Folha de S. Paulo
Atordoada, a sociedade pós-civil (não regida
pelo capital e diversa) disse basta à normalização da canalhice
Equinócio da primavera foi marcado por
manifestações em 27 capitais brasileiras contra a PEC da Blindagem
Fenômeno astronômico, o equinócio assinala a variação dos raios solares nas estações do ano. Este ano, a véspera do equinócio da primavera teve uma marca simbólica: o povo foi às ruas em 27 capitais, com tamanho vigor cívico que ajudou a enterrar a PEC da Blindagem no Congresso. No Rio e em São Paulo, as multidões equivaliam, em números, às mesmas que vinham sendo mobilizadas por bolsonaristas. Mas a diferença escapa às gavetas de esquerda e direita.

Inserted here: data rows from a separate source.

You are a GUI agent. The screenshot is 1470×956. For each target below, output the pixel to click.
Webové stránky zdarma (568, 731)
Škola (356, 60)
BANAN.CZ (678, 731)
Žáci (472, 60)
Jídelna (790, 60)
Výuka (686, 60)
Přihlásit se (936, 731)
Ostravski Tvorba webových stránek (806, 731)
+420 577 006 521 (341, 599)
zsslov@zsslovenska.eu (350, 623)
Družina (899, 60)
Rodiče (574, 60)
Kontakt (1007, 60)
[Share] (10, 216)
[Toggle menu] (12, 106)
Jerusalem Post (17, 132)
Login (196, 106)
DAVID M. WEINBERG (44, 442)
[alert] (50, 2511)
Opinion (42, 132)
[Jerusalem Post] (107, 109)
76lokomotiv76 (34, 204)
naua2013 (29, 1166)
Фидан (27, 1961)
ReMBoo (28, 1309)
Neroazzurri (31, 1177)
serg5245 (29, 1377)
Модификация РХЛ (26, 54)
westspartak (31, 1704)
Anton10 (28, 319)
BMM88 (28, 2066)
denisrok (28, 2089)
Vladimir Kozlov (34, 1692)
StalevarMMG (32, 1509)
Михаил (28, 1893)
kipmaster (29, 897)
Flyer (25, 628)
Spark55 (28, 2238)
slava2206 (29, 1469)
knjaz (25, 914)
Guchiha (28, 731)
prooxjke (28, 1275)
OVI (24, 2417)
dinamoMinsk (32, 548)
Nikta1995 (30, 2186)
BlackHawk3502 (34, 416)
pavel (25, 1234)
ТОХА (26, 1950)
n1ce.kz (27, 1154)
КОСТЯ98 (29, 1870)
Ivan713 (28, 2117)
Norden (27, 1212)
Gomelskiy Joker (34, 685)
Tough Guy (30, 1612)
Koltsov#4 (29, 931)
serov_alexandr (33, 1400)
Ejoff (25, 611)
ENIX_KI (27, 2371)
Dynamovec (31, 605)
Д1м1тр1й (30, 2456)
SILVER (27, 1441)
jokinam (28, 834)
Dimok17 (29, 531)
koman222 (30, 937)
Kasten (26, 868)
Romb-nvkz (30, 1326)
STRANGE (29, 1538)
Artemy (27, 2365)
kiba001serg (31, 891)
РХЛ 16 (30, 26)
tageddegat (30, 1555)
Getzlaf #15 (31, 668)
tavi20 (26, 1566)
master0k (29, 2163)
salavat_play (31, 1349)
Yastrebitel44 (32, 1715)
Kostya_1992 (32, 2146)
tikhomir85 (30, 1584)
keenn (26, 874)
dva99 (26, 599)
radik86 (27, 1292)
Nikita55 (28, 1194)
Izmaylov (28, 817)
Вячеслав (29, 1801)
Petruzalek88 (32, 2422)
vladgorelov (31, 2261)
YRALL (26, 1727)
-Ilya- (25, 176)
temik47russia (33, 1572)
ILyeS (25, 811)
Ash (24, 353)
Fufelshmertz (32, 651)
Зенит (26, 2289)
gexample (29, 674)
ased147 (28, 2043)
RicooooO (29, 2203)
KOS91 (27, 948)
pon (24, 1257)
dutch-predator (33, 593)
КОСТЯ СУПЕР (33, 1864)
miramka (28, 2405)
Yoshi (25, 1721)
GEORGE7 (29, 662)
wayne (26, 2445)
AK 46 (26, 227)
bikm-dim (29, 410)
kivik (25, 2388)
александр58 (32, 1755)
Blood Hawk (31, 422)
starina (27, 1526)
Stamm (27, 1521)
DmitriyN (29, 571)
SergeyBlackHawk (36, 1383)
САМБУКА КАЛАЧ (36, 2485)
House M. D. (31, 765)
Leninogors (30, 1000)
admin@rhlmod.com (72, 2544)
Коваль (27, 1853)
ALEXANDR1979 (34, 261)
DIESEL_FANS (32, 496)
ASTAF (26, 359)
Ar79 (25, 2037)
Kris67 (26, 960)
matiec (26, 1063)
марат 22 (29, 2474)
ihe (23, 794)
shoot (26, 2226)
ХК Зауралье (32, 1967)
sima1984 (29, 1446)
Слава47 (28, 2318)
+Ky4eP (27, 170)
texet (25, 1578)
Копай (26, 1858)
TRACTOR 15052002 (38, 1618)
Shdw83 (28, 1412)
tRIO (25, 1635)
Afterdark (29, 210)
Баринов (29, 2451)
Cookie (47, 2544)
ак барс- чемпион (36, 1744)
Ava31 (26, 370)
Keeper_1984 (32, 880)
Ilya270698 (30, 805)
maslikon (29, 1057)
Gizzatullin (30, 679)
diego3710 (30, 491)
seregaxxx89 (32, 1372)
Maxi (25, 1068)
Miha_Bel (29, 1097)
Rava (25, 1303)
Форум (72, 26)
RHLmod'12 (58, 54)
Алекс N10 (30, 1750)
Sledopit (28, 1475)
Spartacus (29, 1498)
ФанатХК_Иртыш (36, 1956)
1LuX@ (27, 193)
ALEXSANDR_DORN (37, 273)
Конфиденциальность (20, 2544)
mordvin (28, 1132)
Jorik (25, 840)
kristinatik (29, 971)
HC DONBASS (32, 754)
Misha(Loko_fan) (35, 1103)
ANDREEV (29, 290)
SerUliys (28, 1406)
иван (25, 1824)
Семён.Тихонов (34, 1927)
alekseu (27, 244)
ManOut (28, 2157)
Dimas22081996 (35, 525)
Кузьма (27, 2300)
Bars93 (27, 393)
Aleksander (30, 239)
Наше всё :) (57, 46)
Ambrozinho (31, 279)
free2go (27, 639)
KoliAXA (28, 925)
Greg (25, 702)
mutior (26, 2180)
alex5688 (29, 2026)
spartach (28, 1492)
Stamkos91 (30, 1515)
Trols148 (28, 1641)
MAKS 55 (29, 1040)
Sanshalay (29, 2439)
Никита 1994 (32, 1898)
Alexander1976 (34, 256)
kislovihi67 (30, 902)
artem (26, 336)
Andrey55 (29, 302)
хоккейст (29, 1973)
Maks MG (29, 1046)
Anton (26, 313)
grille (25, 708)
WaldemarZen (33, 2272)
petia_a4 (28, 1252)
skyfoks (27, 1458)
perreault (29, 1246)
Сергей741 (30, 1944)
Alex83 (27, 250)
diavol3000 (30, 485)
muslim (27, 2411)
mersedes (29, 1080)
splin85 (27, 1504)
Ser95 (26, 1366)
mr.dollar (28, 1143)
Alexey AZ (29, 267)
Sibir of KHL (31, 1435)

É que uma fração significativa da sociedade
sempre concebeu política, para além de estreitezas ideológicas, como arte de
preencher um vazio com palavras e propostas. Se a política assim não se cumpria
no poder de Estado, ao menos praticava o pudor retórico do disfarce. Um mote
como "rouba, mas faz", aplicado a um incumbente, escandalizava não
tanto pelo peculato, já normalizado, e sim pelo transbordamento do excesso, a
falta de vergonha.
Vive-se um tempo, entretanto, em que o vazio
constitui a política: de ideias, de palavras com sentido, o nada do caos. É a
porta aberta à corrupção, ao moralismo fascista, à impunidade para criminosos e
aos avanços obscenos, como a
famigerada PEC da Blindagem, primeiro passo para a transformação do
país em narcoestado. Até semanas atrás, disso eram cúmplices as multidões de
extremistas que enchiam ruas, em meio a convocações online para a violência.
De repente, porém, talvez o contraste do bom
ânimo equinocial com o excesso das chantagens de deputados e das tarifas chantagistas,
acolhidas por uma bandeira estrangeira desfraldada, despertou o sentimento de
brasilidade ativa. Não foi a sociedade civil institucionalizada, mas um choque
de realidade. Atordoada pela degradação da sociedade política, a sociedade
"pós-civil" (não regida pelo capital e diversa, sem paralisia
identitária) disse "basta" à normalização da canalhice. Uma
estratégia sensível, transpolítica.
Afetos reais convergem para a brasilidade,
uma epifania do povo diverso, como modo subjetivo de ação. Um possível
"saber manejar sonhos e catalisar energia" (Marina Silva). Ausente
nos Poderes, comparece na música, no audiovisual, nas periferias criativas e no
segmento social preocupado com ética de futuro, que contempla a cadeia
geracional, os filhos. Foi sinergia de espírito do tempo com responsabilidade,
mas uma reação circunstancial que fica à espera uma organização cívica estável.
De todo modo, esse povo de agora, movido pelo
sentimento de indignação, distingue-se da turba. Essa não é povo nenhum, é
massa nebulosa, fabricada pelas redes a partir do acúmulo de informação sobre
"usuários", foco de emoções instantâneas. Manufatura da extrema
direita antinacional.
Sentimento é emoção lúcida. Não vem do
mercado, mas de representações sociais dos afetos. Sua agência entre nós é a
cultura. Com os artistas, nas ruas, as massas despertas tornam-se,
transpoliticamente, povo. E povo se descreve como um sujeito coletivo autorizado
a ecoar o poeta e dirigente angolano Agostinho Neto: "As minhas mãos
plantaram pedras/ nos alicerces do mundo".